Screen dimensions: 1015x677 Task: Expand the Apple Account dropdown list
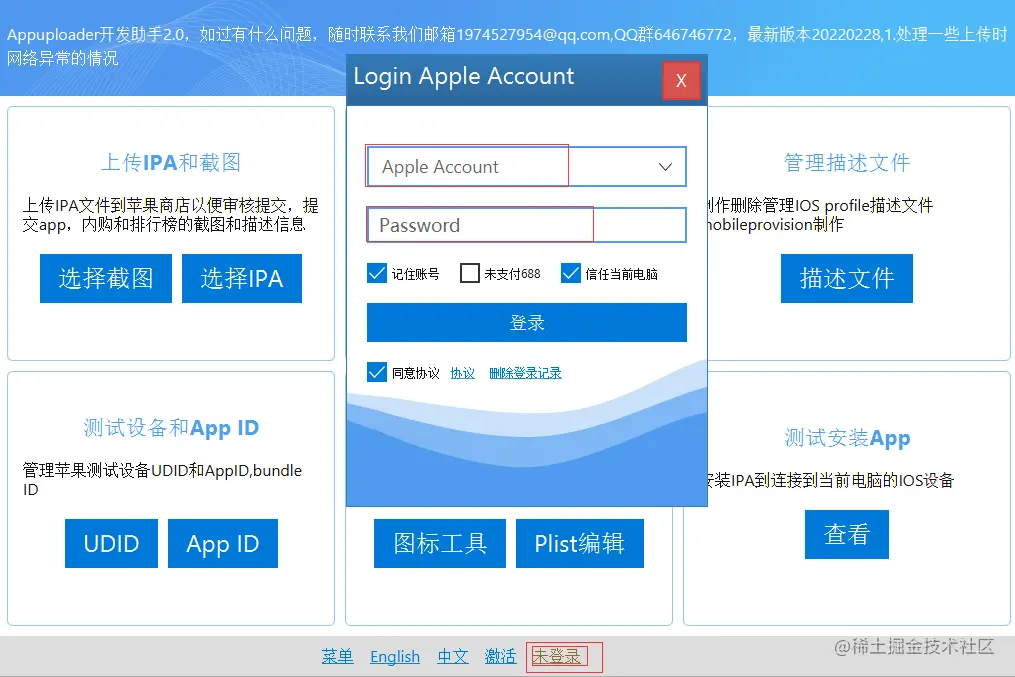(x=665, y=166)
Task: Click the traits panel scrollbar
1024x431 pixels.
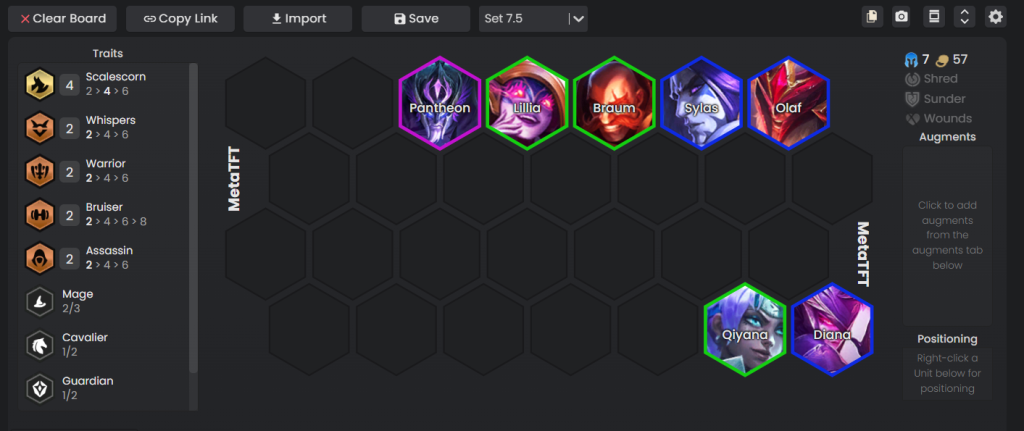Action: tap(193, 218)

==

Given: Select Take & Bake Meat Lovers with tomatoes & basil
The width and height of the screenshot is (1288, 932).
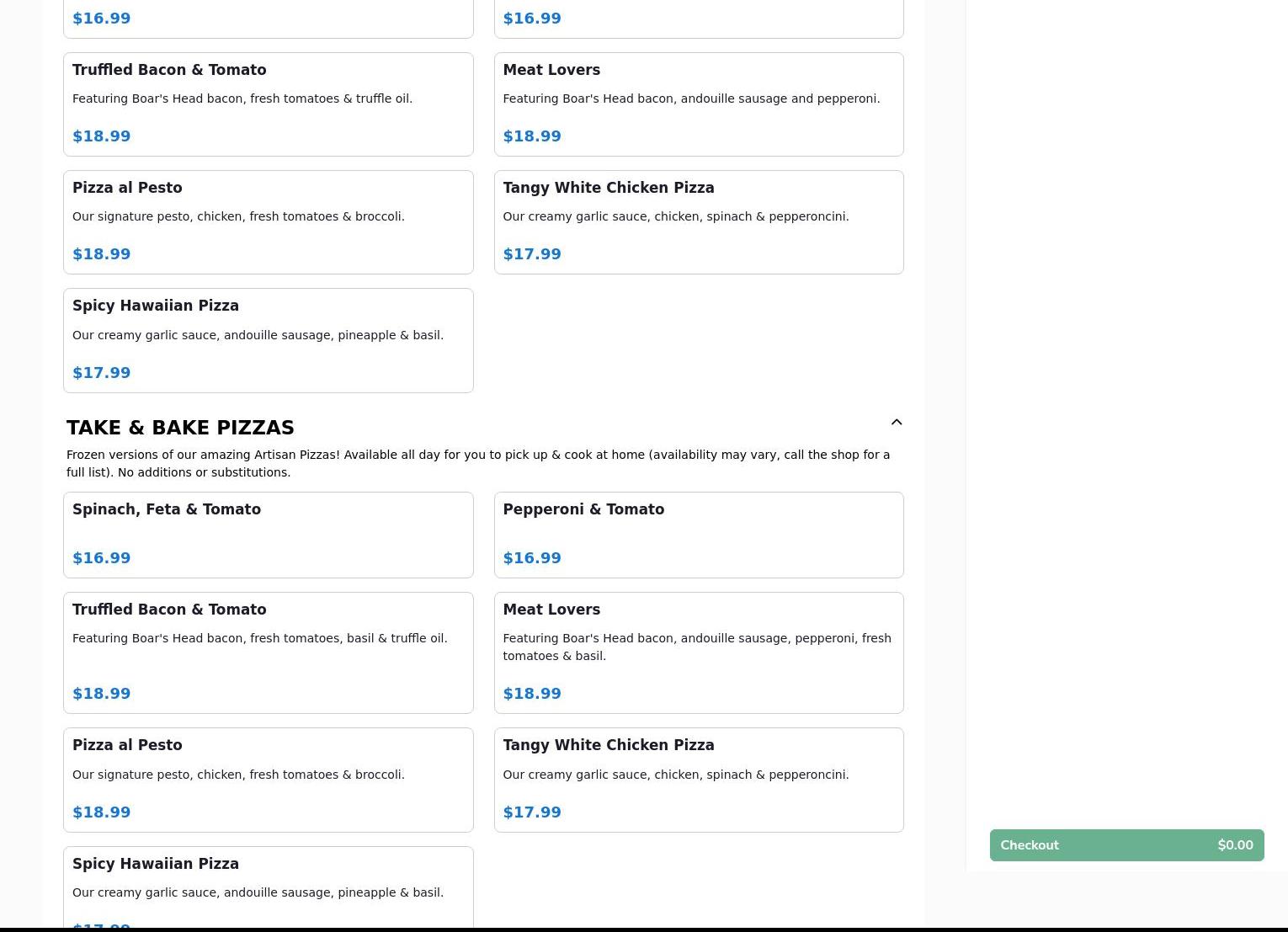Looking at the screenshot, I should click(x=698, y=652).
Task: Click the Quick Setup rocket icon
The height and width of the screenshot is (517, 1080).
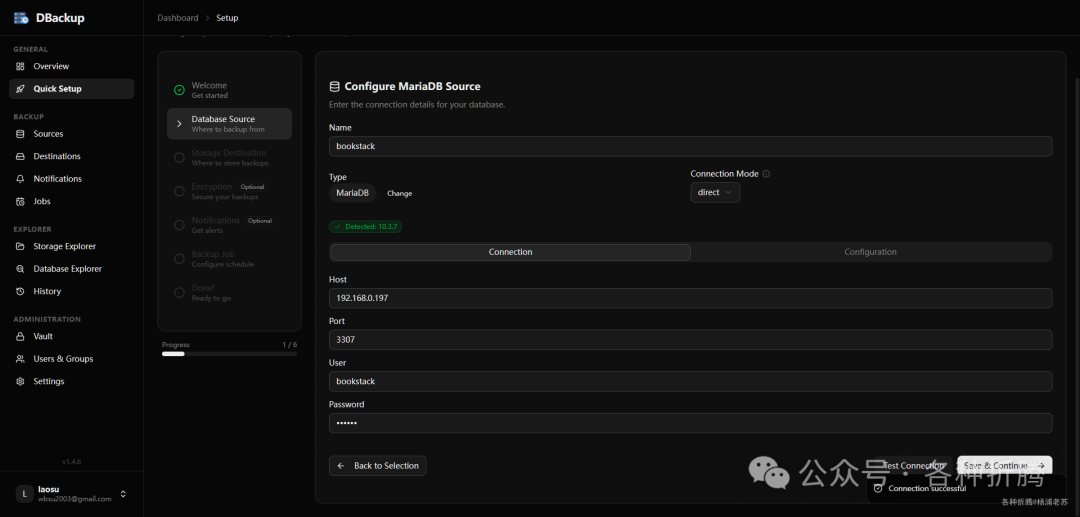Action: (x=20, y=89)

* * *

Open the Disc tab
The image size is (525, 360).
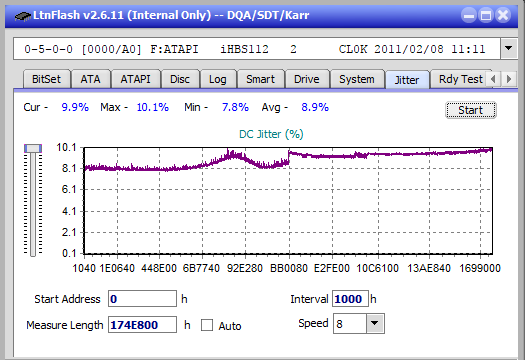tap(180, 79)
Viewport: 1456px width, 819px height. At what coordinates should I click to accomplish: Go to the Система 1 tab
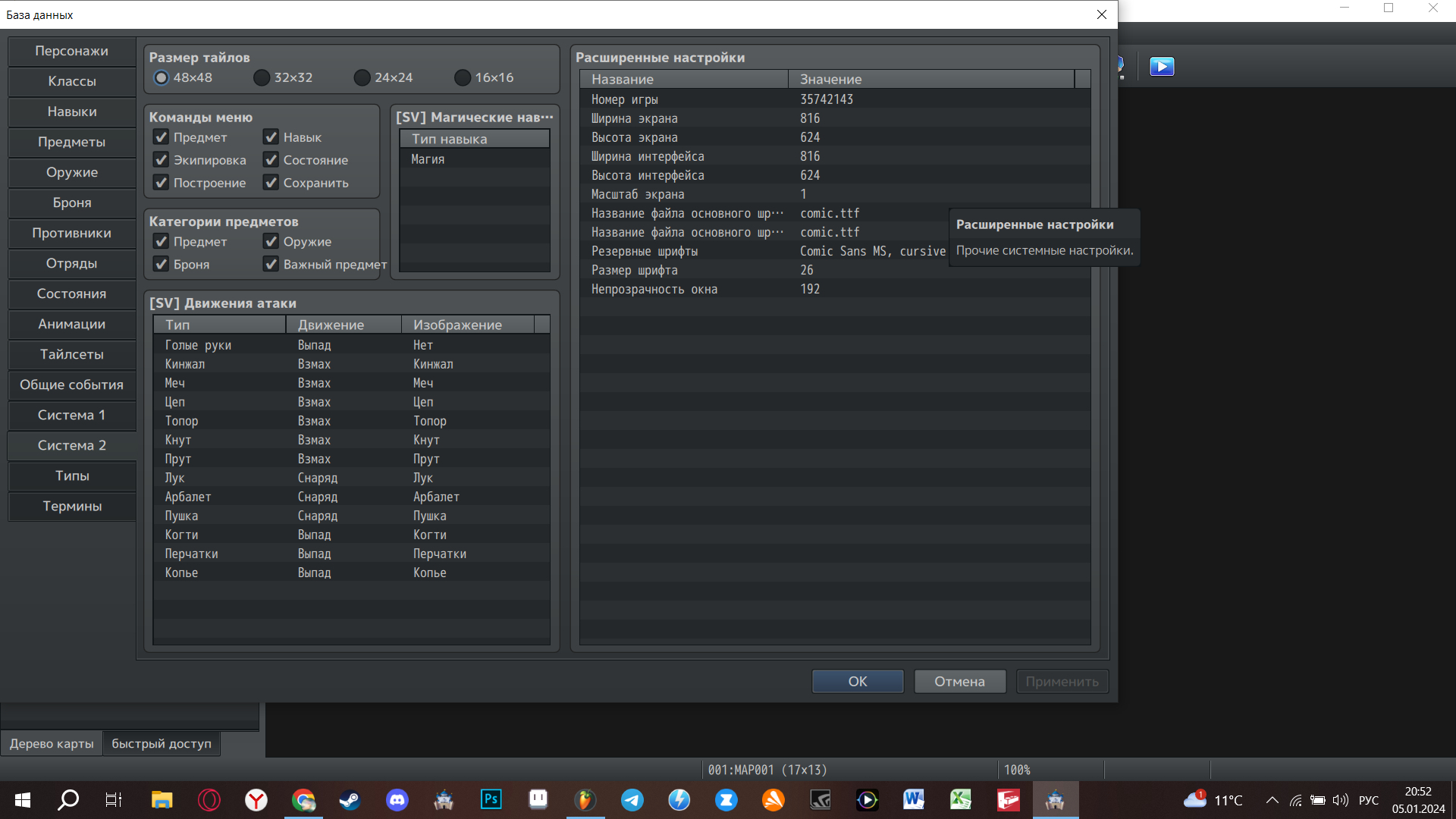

Given task:
Retype the rows starting at the line that contains "Given: Select Take" and ending at the line that contains "Action: (x=20, y=89)", leaving the pictures out of your answer.

Answer to the exercise:
Given: Select Take & Bake Meat Lovers with tomatoes & basil
The width and height of the screenshot is (1288, 932).
Looking at the screenshot, I should click(x=698, y=652).
Task: Click the Quick Setup rocket icon
The height and width of the screenshot is (517, 1080).
Action: (x=20, y=89)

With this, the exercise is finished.